Being flexible in life

By Kelly Smith | 2/5/17 10:00pm


What better way to support your peers by reading some of their work? A few months ago, columnist Claire Fisher wrote an article about not "over-planning for your future." In it, she talks about the importance of not becoming too attached to any one plan in particular when it comes to making big decisions in life. Not only do I completely agree with this viewpoint, but I also believe it applies to the smaller details of everyday life.

If I had to summarize my entire argument in one phrase, it would be this: learn how to be flexible. I'm not only talking about down the road, I'm talking about right now, too. We all know how life doesn't always work out the way we want it to. We see examples of it all the time: we get more homework than we feel we have the concentration to do, we only have 15 minutes to eat and the line is long, and every single traffic light in the city seems to like turning red when we're in a hurry, doesn't it? Doesn't anybody care that we're clearly having a bad day? Well, aside from some sympathy, why should they? I don't think any of our complaints will affect their decisions too much.

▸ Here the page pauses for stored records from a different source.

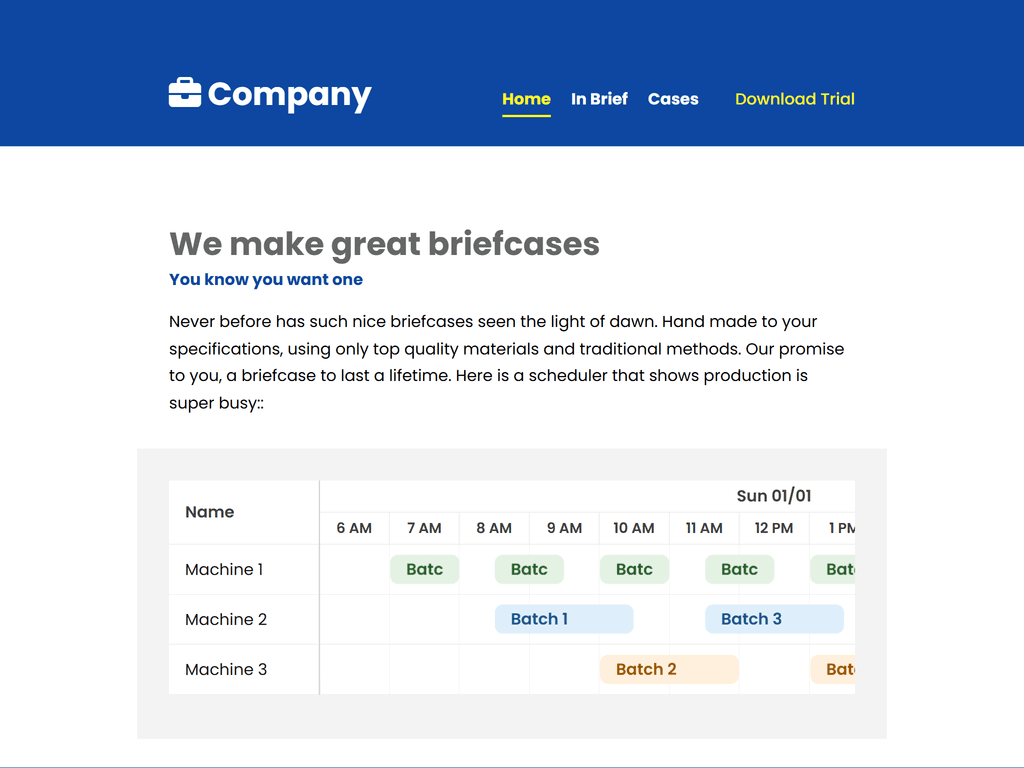1024x768 pixels.
Task: Open the Cases navigation link
Action: point(673,99)
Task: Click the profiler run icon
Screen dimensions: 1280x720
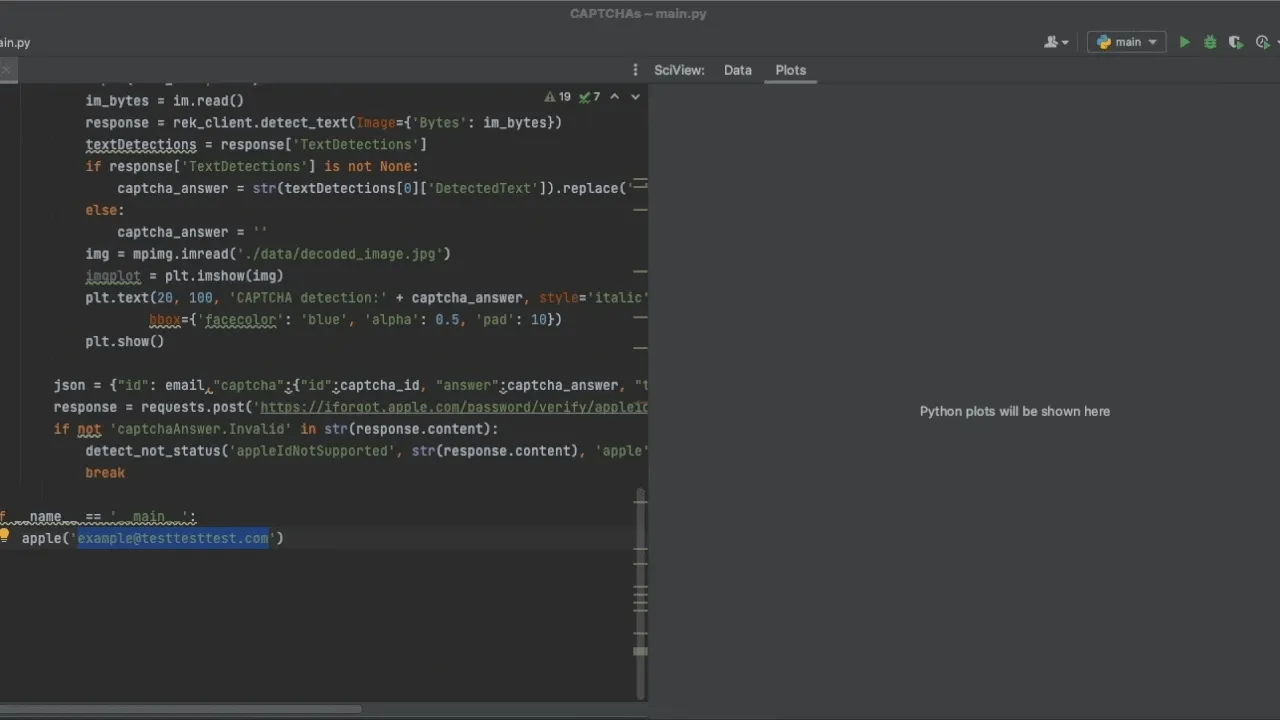Action: [x=1262, y=42]
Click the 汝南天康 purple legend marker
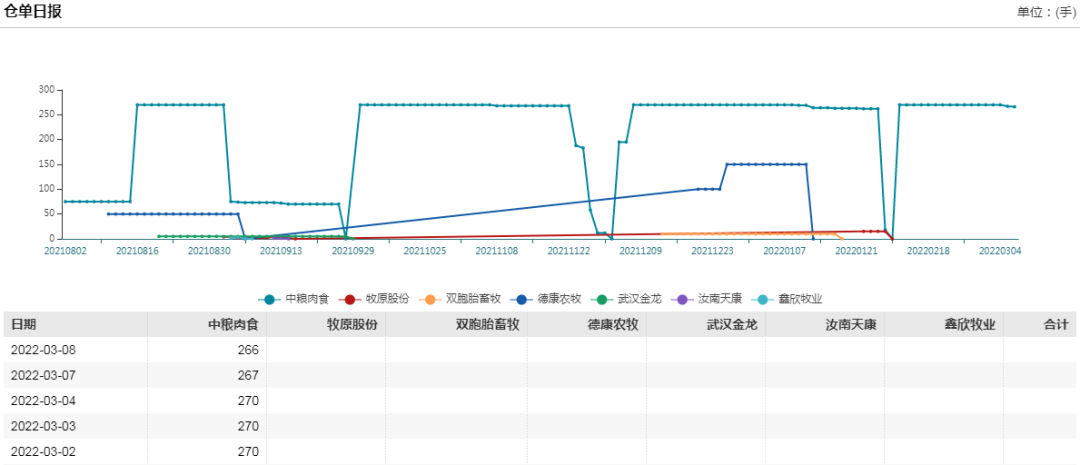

Now, I will admit that this is one of the more difficult aspects of self-discipline I face on a day-to- day basis, and it's so easy for me to be hypocritical about this if I'm not careful. Some people are naturally more patient than others, but no one is immune to those moments where you just want to drop your arms to your sides and sigh. No matter how hard we try, there's sometimes no way to avoid it.

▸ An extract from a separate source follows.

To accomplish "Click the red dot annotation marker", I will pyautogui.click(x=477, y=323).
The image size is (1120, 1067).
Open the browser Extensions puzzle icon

That being said, the best and only thing we can do is learn how to deal with it, how to say to yourself, "Well, this isn't how I planned it, but I guess this is how things are happening now." That's not to say that there aren't times when having a plan in mind is a good idea, but it's learning how to work with what you've got that really makes a difference.

Nobody's an expert in life. If anything, we're all so far from it. While thinking ahead and having a battle plan is certainly beneficial to some degree, there are times when we simply need to accept that things are going in a different direction than what we want. Exactly where that line is drawn, I don't know, and quite frankly, I think it depends on the circumstances. What I can be sure of, though, is how important it is to remember that those curveballs are coming, and some of them are relentless and confusing. It's our job to determine how we adapt in order to hit them.